Exercise: Reproduce exactly the lines from the one containing "Select the Ventas Brutas green bar" through the last line of the records below, both included. Leave out any pictures.

Available records:
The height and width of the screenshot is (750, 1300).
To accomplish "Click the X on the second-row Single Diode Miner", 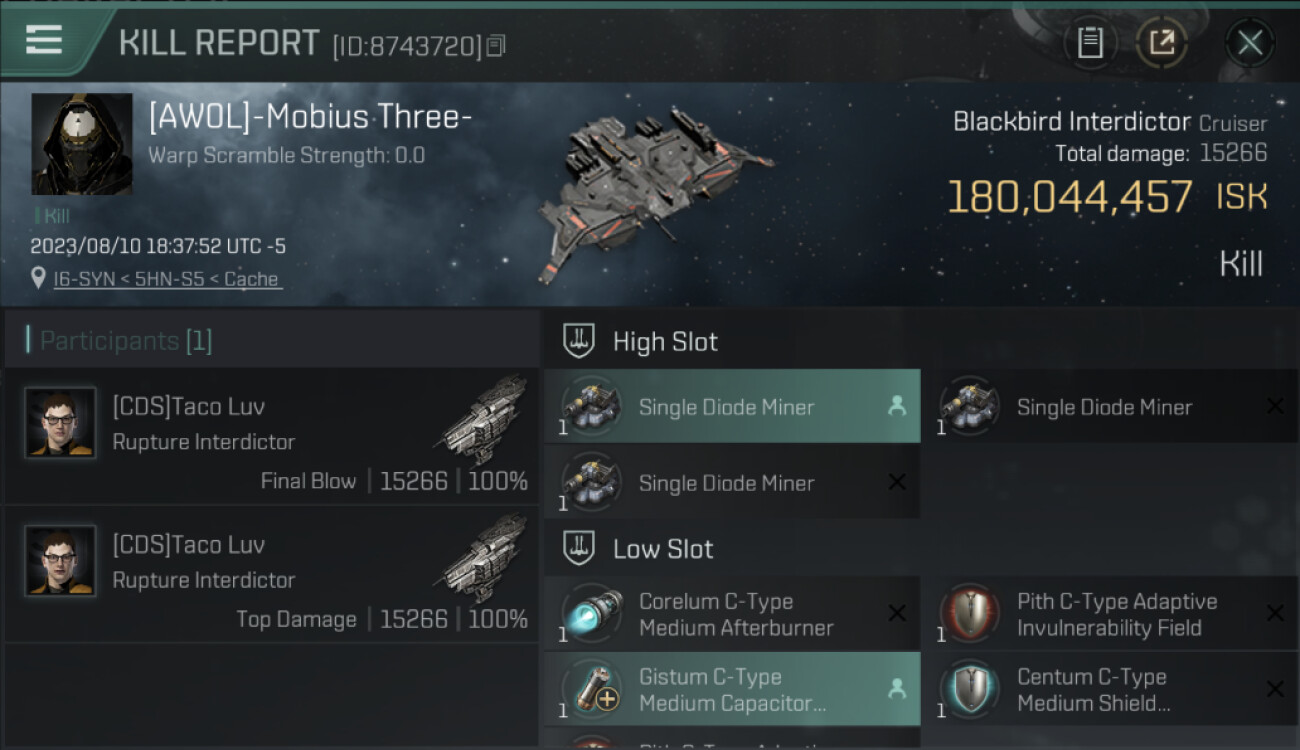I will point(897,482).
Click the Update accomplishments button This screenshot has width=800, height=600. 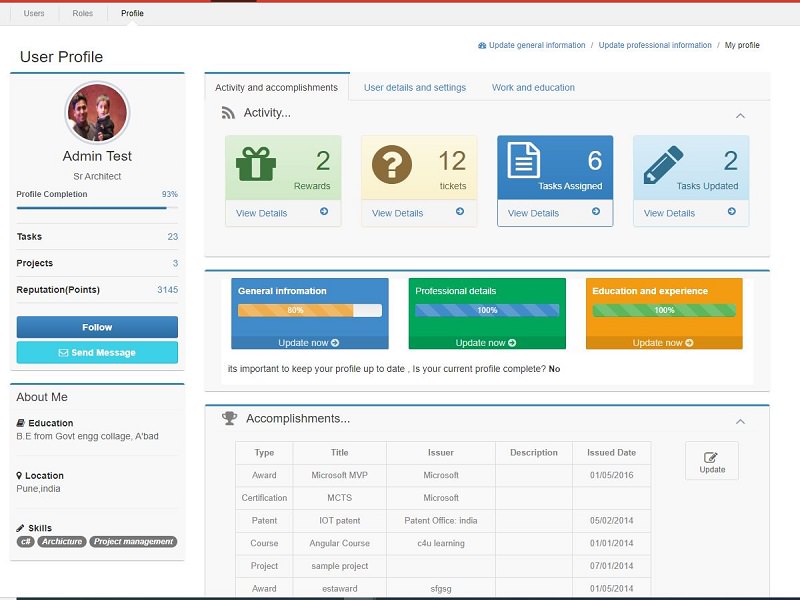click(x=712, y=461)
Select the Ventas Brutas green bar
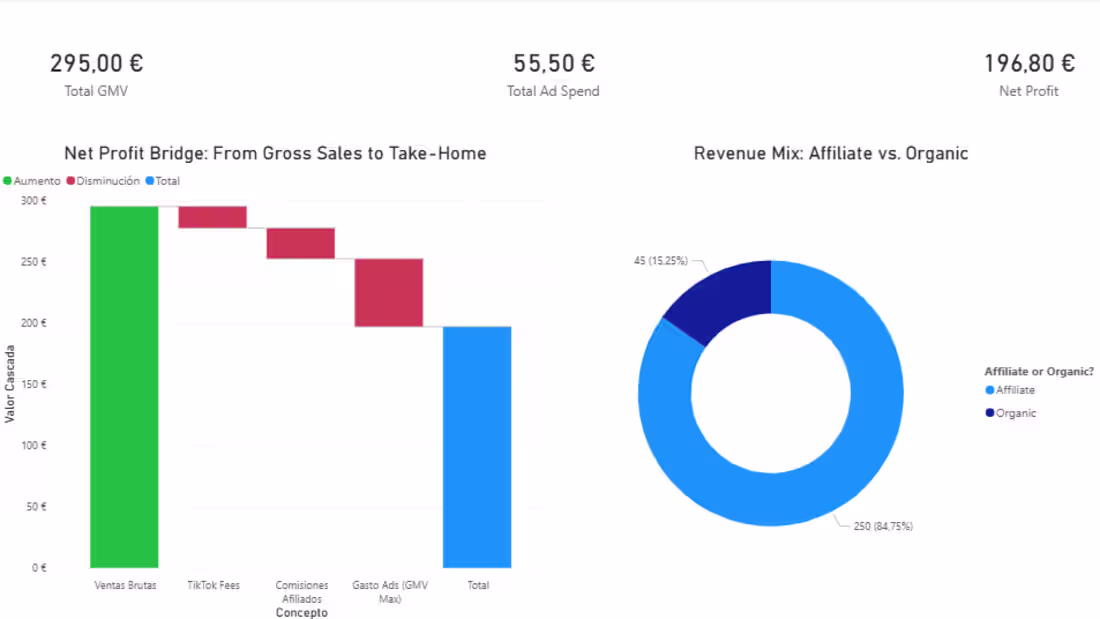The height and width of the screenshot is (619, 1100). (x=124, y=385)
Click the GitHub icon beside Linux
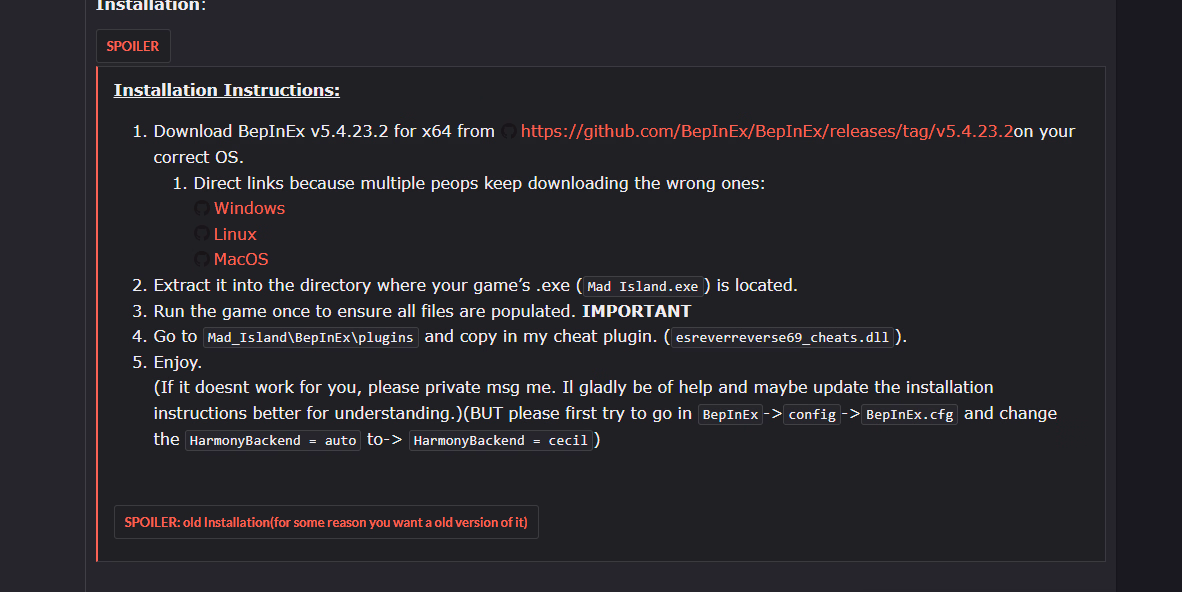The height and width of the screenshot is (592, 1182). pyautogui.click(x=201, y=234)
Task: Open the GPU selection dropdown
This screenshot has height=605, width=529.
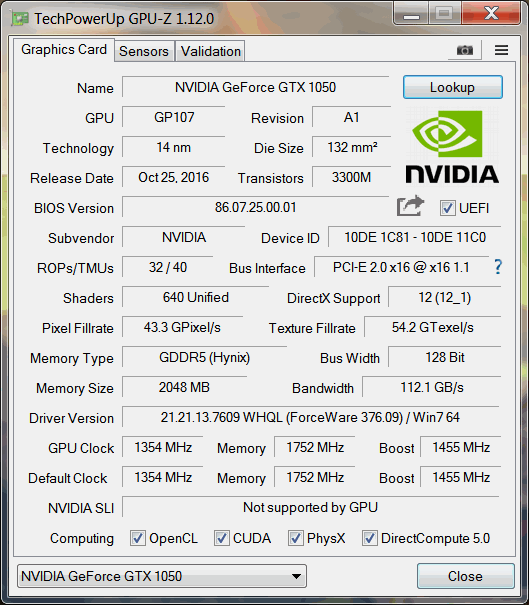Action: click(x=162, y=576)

Exercise response:
Select the Ventas Brutas green bar
The height and width of the screenshot is (619, 1100). (x=124, y=385)
Click the GitHub icon beside Linux
The height and width of the screenshot is (592, 1182). pyautogui.click(x=201, y=234)
Task: Open the GPU selection dropdown
This screenshot has height=605, width=529.
Action: click(x=162, y=576)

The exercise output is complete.